#SemesterHack 2.0

In November 2020, over 350 participants joined
#SemesterHack 2.0. The online hackathon was hosted by the DAAD, Hochschulforum Digitalisation and AI Campus as part of the European Commission's DigiEduHack. Seven project teams have received funding for developing their exciting ideas further.  

Semesterhack Motto

DigiEduHack: Together we re-define learning!

The #SemesterHack 2.0 was one of over 50 online hackathons that formed the DigiEduHack, a global idea hackathon initiative under the European Commission's Digital Education Action Plan. The aim of the DigiEduHack is to get teams around the world to work together on creative solutions to diverse challenges in the field of digital education.


#SemesterHack 2.0: Collaboration is key!

The #SemsterHack 2.0 focused on higher education and was supported by seven German higher education institutions (HEI). More than 350 participants from various disciplines and levels of expertise joined the online hackathon. Over the course of 36 hours, teams collaborated virtually to create concepts, prototypes, guidelines or hands-on solutions for digital higher education.  

Based on the successful earlier this year, the #SemesterHack 2.0  provided a virtual space to share experiences, issues and creative ideas from the fields of digital teaching and learning, international exchange and virtual research collaboration.

After two days of hacking, 28 project ideas were handed in to the #SemesterHack 2.0 jury. Selected teams receive DAAD funding for the implementation of their project, sponsored by the Federal Ministry of Education and Research (BMBF).   

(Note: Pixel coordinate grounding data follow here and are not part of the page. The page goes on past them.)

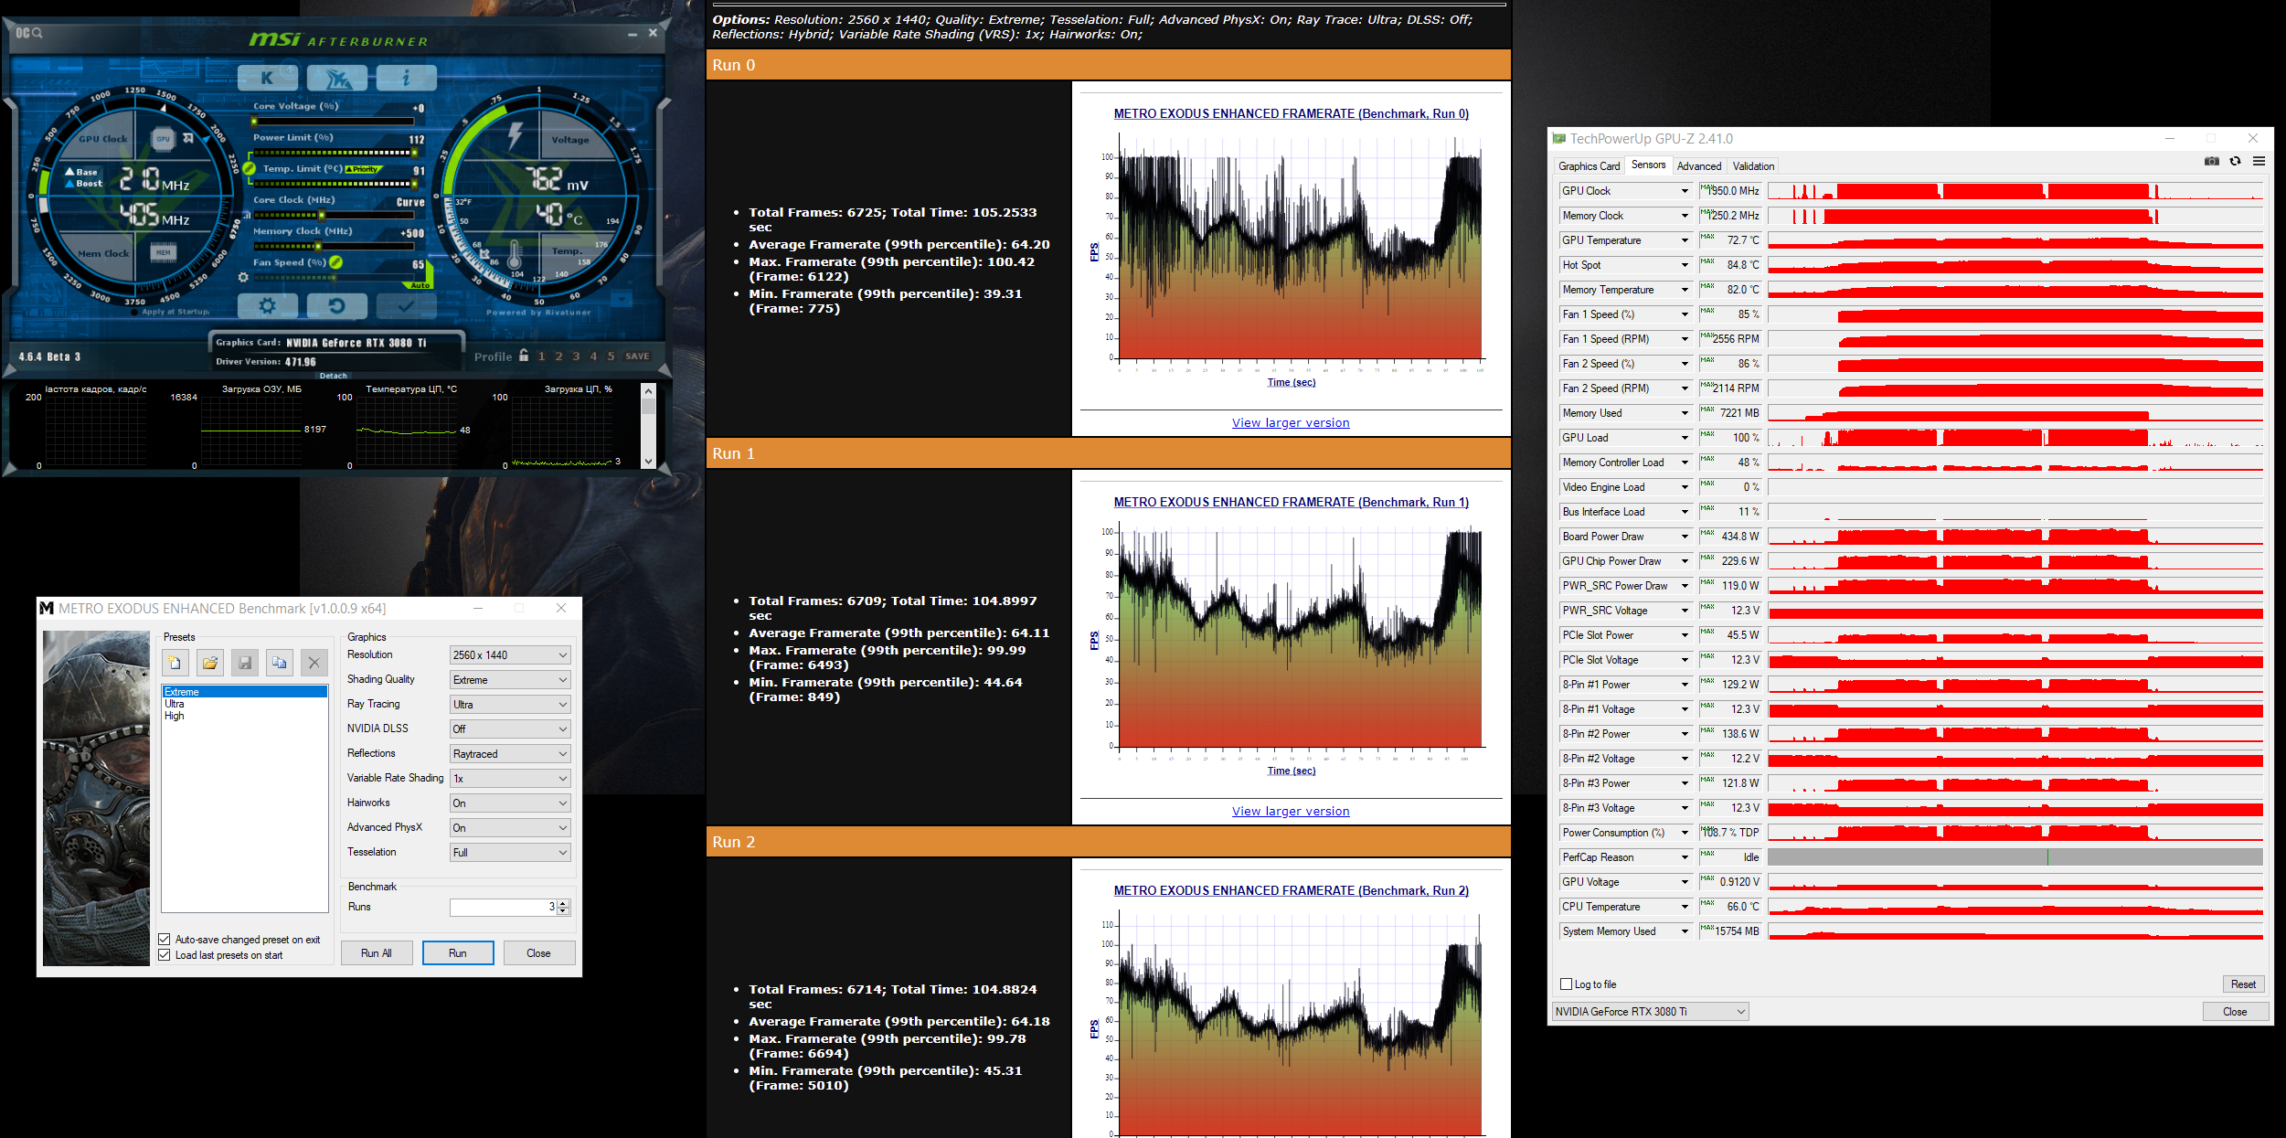Image resolution: width=2286 pixels, height=1138 pixels.
Task: Delete preset with the X icon
Action: pos(314,663)
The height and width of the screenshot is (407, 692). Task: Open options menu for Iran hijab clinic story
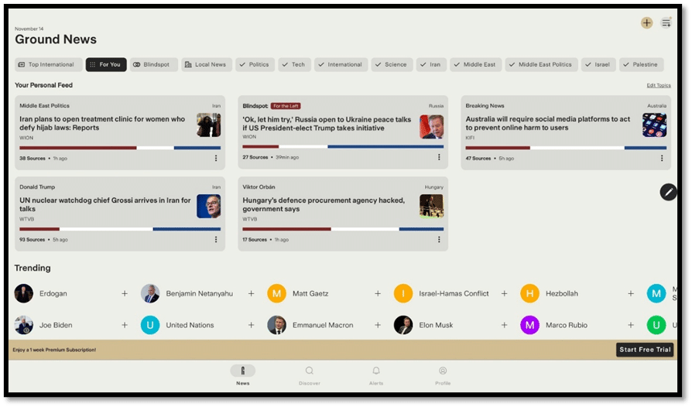coord(215,158)
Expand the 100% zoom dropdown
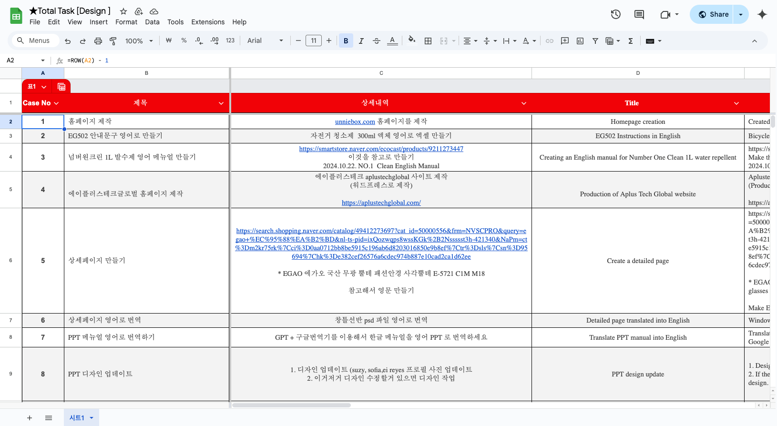 (x=139, y=41)
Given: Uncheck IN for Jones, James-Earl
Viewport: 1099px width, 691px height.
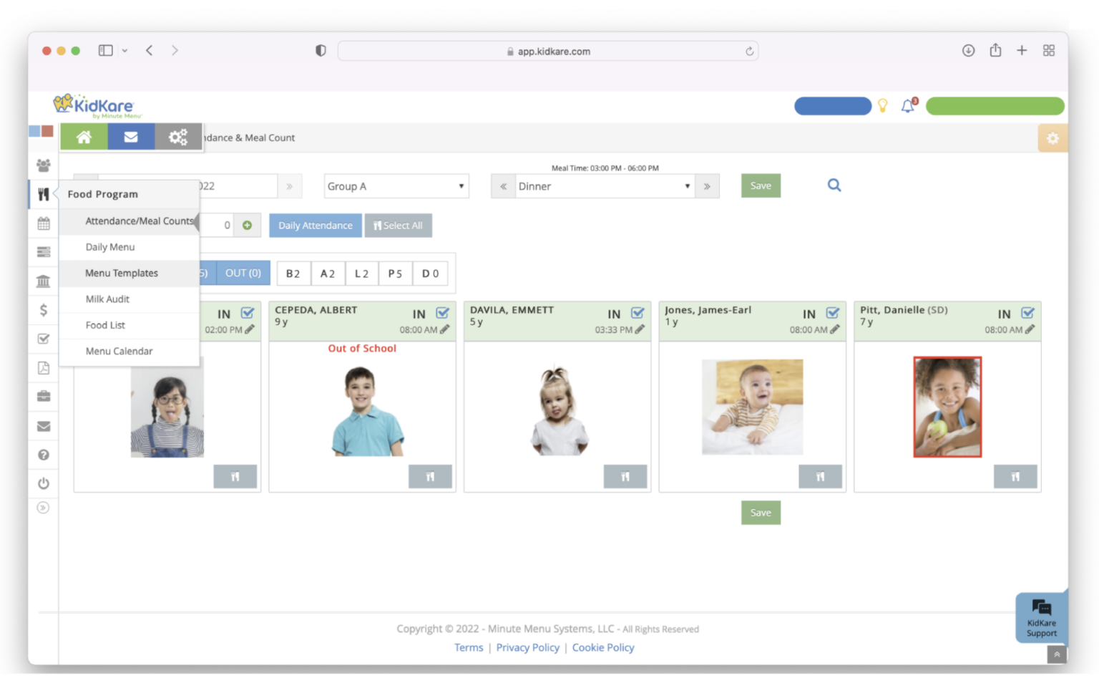Looking at the screenshot, I should (x=832, y=313).
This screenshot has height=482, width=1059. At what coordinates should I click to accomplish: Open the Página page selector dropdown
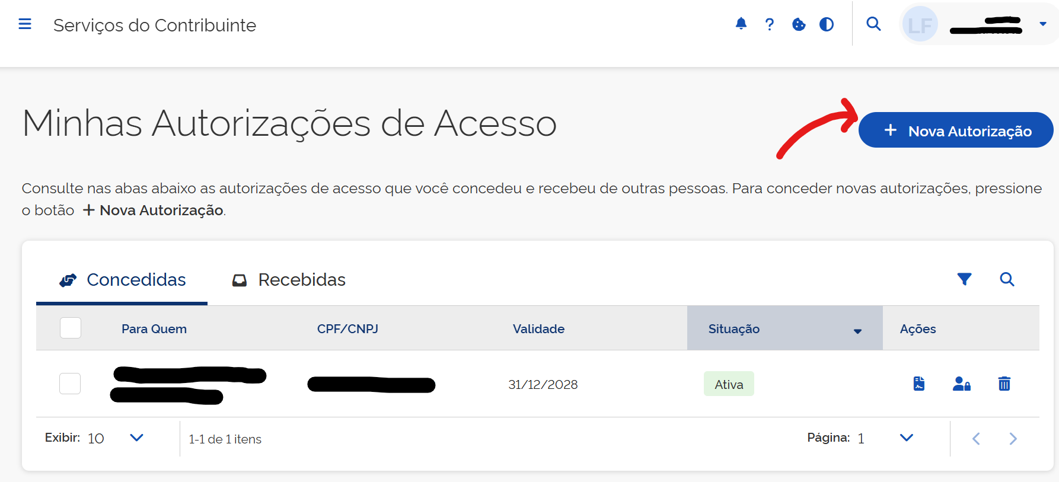pos(906,438)
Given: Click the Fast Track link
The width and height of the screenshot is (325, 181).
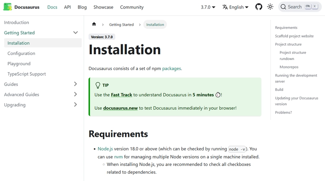Looking at the screenshot, I should pos(121,95).
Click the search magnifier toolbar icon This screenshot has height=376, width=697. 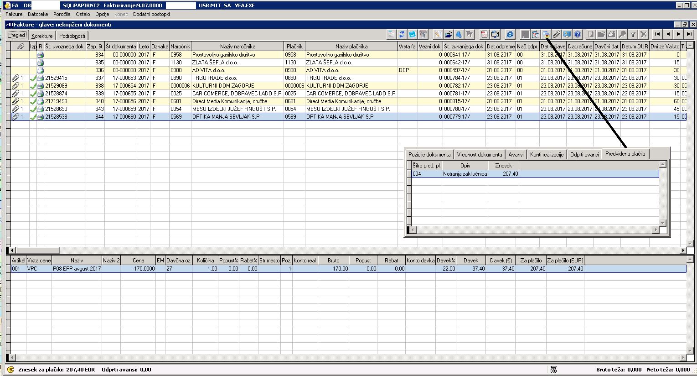(x=623, y=34)
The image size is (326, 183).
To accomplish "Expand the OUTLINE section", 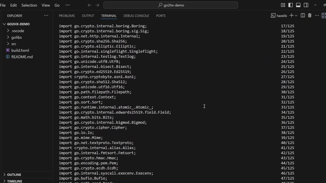I will pyautogui.click(x=14, y=175).
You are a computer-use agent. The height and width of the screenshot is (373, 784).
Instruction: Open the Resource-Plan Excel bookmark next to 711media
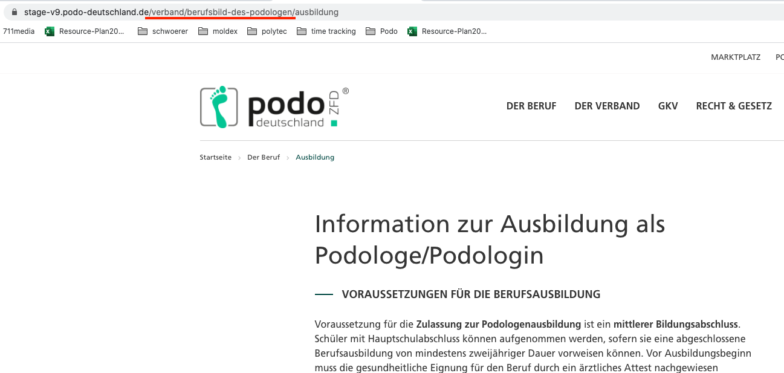85,31
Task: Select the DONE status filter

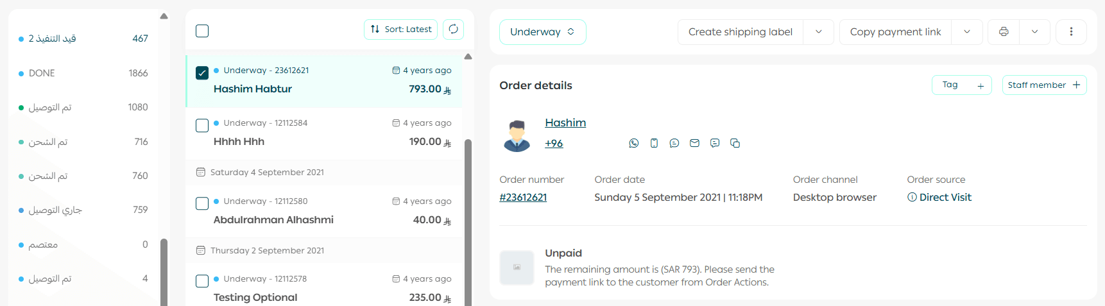Action: click(42, 73)
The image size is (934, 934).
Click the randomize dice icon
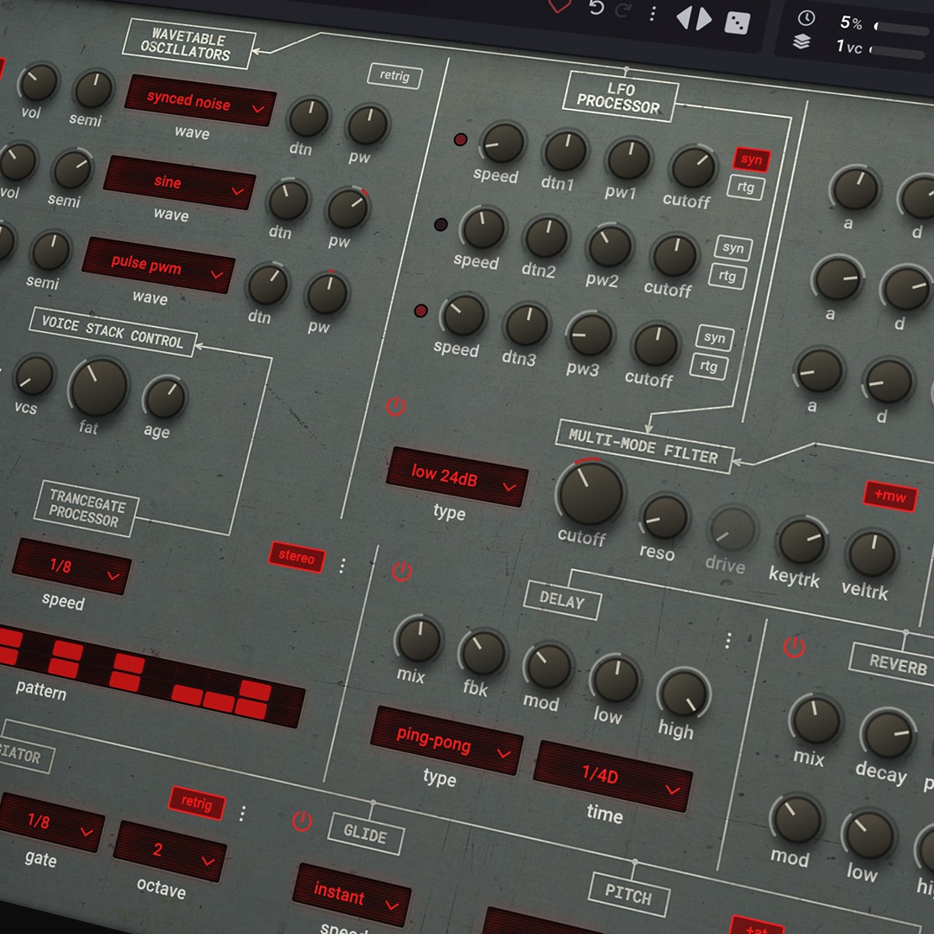737,23
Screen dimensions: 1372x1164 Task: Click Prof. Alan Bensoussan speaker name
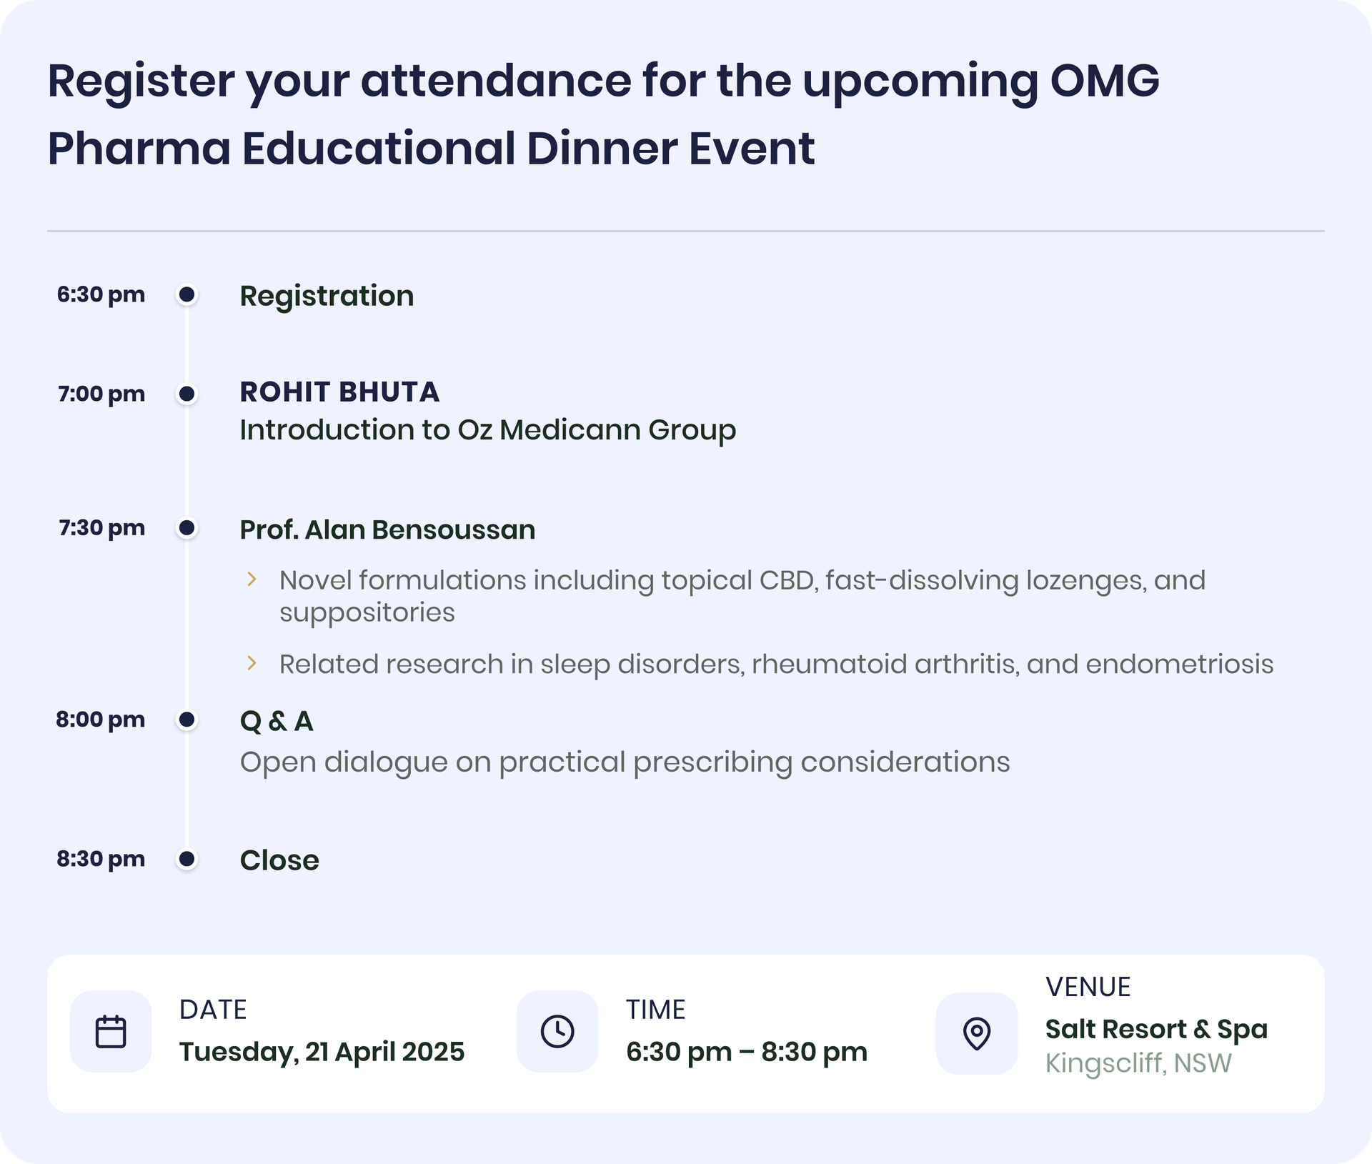coord(387,529)
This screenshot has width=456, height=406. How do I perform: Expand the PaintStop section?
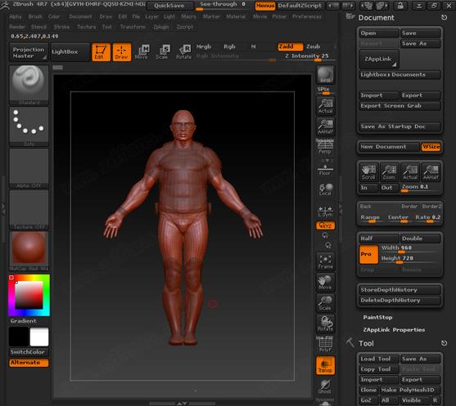tap(377, 317)
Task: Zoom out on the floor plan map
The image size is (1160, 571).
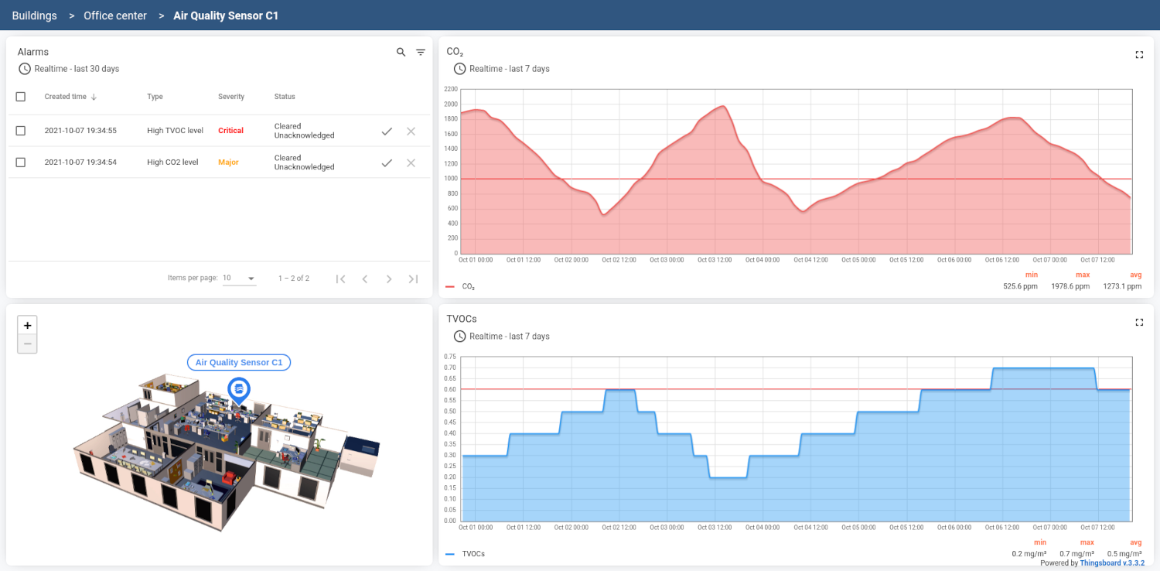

At the beginning of 2021, the seven teams entered a new phase of their hackathon projects: To receive funding, they wrote short project proposals and found higher education institutions which would host their project and team. Once the formalities were out of the way, the teams put all their efforts into developing their ideas. On April 15, the teams presented the current status of their projects to the DAAD and looked back on the past months of working together on their solutions.

Despite the different topics of their projects, all teams agreed that collaborating - often across disciplines - is incredibly rewarding and can be realised successfully in a digital way. Project management and communication skills were named as the most important competences that they acquired. Besides the subject-specific knowledge and digital skills they gained working on their project, the teams also highlighted the flexibility they needed facing the challenges of living in times of a global pandemic.    


Almost all of them are sure: They want to keep working on their projects. To provide the teams with tips and tricks on how to found their own start-up, Simon Knott joined the event. He is studying "IT Systems Engineering" at Hasso-Platter-Institute in Potsdam and gave inspiring insights into how he became a successful software developer. 

When asked whether they would do it again - that is, join a hackathon and move on into developing the project further - the participants were quite unequivocal about it: Yes! Digital formats that rely on virtual collaboration are compelling for their potential to unlock creativity and form new skills. In the case of #SemesterHack 2.0, the realities of online teaching and learning met the participants' ideas for the future of digital education and exchange: Thus, bottom-up, user-driven innovation helps push the digital transformation of higher education.